‘Self-interest behind DRA conflicts’: Darfur displaced
The recent disputes about the performance of the Darfur Regional Authority (DRA) concerning the implementation of development projects and the Disarmament, Demobilisation, and Reintegration (DDR) programme are not surprising, according to displaced leaders in Darfur.
Omda Ahmed Ateem, coordinator of the North Darfur camps for the displaced commented on the disputes by saying that the DRA is “nothing but a copy of the Sudanese government”.
He told Radio Dabanga that the internal conflicts “will not affect the displaced people because they have nothing to do with the stillborn Doha peace accord of 2011. Instead of blaming each other, the DRA leaders should exert their efforts to disarm the militiamen in the region, stop the almost daily killings, rapes, and abductions of innocent Darfuris.”
Radio Dabanga reported yesterday about serious allegations of corruption within the DRA leadership. at a press conference in Khartoum on Monday, Bahar Idris Abu Garda, chairman of the Liberation and Justice Party, accused DRA head Dr Tijani Sese of deliberately monopolising all decisions.
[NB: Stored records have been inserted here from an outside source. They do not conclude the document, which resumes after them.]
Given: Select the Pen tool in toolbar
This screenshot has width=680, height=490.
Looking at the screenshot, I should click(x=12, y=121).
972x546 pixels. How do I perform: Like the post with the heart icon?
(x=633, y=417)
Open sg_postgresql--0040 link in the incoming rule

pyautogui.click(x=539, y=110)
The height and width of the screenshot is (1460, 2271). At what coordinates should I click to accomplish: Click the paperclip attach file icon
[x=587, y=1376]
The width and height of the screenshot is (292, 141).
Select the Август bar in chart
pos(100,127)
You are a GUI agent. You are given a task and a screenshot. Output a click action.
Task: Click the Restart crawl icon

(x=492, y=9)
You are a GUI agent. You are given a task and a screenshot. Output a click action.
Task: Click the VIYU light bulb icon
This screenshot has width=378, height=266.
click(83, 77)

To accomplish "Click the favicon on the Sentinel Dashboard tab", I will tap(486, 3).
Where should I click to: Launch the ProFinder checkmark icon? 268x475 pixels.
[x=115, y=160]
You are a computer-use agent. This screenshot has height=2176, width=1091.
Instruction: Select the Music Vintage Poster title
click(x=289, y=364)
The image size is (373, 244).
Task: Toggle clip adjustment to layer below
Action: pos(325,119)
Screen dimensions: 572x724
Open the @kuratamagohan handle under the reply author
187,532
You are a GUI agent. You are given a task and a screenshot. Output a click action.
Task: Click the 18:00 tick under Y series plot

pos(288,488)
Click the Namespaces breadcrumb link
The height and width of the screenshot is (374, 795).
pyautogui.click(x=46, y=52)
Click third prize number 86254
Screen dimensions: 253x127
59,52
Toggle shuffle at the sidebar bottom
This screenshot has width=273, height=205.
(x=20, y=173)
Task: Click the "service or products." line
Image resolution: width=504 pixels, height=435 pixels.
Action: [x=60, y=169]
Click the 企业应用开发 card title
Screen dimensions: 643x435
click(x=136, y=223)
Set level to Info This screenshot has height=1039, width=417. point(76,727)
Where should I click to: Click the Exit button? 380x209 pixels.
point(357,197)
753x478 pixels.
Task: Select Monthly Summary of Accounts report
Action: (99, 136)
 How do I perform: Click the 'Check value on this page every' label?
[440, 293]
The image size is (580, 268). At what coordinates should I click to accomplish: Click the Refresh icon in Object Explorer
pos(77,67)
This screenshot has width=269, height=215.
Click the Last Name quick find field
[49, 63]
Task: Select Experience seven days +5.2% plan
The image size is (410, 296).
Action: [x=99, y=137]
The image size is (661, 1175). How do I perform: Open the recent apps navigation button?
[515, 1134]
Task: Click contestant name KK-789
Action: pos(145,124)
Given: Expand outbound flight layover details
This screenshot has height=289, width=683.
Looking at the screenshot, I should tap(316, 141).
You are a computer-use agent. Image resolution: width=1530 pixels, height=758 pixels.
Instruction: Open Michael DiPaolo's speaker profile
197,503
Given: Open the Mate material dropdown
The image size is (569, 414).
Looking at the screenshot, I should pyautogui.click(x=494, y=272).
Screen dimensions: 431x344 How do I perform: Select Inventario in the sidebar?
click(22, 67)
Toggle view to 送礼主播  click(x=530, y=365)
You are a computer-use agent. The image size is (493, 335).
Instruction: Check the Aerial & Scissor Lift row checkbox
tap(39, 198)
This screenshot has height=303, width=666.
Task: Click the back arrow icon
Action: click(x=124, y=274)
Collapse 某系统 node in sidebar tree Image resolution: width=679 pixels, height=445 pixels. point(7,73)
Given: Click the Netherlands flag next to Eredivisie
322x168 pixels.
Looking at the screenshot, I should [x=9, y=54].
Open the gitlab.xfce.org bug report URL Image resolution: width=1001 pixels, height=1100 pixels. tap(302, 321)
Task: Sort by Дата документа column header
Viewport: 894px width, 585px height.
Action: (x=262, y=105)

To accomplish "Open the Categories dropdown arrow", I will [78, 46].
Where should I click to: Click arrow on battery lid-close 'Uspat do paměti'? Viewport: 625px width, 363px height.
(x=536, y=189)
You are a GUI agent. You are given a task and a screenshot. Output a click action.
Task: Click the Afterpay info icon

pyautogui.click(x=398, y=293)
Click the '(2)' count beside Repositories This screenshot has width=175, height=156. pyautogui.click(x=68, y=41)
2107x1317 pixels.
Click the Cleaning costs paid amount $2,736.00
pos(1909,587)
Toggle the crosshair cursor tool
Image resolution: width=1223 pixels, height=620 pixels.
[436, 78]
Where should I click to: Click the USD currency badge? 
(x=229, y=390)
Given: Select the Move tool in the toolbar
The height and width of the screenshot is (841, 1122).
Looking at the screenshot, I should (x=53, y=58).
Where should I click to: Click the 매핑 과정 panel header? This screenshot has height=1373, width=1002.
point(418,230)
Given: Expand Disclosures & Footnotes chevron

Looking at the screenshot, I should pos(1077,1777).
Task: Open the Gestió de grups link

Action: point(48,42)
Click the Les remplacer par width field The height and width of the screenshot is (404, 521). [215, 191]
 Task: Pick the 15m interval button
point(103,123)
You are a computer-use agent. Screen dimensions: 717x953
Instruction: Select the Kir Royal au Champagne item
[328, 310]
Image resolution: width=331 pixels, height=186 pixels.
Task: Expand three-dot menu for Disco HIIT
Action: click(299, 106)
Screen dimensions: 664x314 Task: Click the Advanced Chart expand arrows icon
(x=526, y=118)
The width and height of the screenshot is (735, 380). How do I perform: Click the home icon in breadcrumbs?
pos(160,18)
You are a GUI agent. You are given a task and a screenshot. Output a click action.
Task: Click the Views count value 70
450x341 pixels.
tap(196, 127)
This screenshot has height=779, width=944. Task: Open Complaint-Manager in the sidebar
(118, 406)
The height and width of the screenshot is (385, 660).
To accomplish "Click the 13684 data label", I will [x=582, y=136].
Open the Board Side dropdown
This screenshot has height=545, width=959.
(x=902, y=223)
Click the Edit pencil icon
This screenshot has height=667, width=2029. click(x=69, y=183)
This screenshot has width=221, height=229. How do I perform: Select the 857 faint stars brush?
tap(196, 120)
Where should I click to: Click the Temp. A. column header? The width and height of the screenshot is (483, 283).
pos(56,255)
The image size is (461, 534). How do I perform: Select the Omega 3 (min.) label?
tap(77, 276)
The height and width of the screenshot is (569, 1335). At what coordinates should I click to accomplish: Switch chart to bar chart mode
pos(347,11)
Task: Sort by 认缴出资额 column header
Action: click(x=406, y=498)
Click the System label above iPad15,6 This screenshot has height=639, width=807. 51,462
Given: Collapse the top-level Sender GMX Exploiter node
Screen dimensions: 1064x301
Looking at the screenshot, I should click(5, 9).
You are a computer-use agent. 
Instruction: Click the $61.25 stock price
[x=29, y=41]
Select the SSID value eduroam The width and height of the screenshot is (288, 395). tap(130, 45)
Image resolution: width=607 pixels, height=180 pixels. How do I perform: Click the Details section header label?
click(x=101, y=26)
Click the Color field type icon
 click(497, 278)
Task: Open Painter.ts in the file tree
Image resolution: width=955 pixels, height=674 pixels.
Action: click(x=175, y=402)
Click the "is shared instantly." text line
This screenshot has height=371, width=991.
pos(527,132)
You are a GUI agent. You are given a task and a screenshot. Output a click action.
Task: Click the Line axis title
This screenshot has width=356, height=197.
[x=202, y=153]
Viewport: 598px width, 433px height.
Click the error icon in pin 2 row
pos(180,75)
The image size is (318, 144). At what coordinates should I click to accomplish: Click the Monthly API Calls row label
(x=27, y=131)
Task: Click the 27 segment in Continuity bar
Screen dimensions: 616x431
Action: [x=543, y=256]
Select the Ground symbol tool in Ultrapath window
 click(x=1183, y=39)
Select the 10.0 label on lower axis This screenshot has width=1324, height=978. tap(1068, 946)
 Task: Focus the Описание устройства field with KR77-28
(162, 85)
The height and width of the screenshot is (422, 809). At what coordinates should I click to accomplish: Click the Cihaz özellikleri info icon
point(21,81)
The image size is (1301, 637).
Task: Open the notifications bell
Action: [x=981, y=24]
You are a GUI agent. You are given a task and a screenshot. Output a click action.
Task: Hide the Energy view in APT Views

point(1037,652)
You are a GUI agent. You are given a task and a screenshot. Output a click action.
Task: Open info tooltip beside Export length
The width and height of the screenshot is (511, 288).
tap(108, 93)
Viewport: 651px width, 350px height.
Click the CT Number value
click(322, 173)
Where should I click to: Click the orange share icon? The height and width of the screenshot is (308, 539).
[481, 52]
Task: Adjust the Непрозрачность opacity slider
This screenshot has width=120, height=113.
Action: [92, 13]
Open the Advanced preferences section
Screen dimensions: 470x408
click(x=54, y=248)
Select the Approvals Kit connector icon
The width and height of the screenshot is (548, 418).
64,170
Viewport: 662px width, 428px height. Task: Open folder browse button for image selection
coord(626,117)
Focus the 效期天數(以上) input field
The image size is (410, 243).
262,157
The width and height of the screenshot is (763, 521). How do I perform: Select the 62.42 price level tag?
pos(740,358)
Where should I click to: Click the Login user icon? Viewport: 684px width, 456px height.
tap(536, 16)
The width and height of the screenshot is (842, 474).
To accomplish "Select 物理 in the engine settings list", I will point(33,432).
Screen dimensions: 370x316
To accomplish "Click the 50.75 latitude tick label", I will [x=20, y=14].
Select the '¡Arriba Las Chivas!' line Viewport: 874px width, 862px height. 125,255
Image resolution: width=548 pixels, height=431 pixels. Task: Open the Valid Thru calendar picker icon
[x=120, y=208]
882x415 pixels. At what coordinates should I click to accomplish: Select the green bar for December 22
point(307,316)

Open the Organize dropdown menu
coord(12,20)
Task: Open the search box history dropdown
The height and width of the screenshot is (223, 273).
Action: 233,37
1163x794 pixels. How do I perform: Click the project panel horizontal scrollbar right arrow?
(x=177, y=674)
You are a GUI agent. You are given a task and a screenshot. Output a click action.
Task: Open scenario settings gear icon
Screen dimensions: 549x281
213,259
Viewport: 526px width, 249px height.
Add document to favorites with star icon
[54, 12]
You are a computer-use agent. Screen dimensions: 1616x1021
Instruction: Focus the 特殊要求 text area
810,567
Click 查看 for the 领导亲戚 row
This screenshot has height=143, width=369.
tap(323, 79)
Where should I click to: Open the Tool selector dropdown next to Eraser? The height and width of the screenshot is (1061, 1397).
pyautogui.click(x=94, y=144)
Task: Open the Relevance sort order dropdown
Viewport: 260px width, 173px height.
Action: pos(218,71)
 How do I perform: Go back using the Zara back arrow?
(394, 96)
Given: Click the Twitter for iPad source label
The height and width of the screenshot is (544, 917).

He called on the people of Darfur to remove Sese as DRA president.
Abu Garda was one of the leaders of the Liberation and Justice Movement, a coalition of 19 breakaway rebel factions that signed the DDPD in Qatar in 2011.
The coordinator of the Central Darfur camps told Radio Dabanga that conflicts were to be expected “as the signatories of the Doha Document for Peace in Darfur have stolen the will of the people of Darfur.
“They presented themselves as representatives of the Darfuri people for the sake of power and money only. If they really care, why did not they exert efforts to halt the aerial bombardments, the killing and raping, and the torching of villages?”
He said that the Sudanese government is using the DRA “to eliminate the effects of the war by establishing some voluntary return villages, which have been taken by new settlers, and attempting to dismantle the camps for the displaced to force the people to return to their areas of origin which are far from secure”.
Saleh Eisa, the secretary-general of Kalma camp near Nyala, capital of South Darfur, also described the surfacing conflicts about the DRA as self-interest.
“If their differences would revolve about the number of villages, schools, or other development projects to be established, this would have been logical. However, we are not concerned about their personal conflicts.”
Eisa called on the donors to “strictly follow up the implementation of the so-called early recovery projects, for the sake of the displaced, so that they will not reap a mirage”. He further appealed to the international community to focus on a comprehensive peace process “in its future plans”.
The coordinator of Sirba camps in West Darfur commented that “if the allegations of financial corruption within the DRA are true, then all members and former members of the DRA are to be blamed”. He added that since the signing of the DDPD in 2011, “no official has ever visited any of the camps for the displaced in Sirba locality”.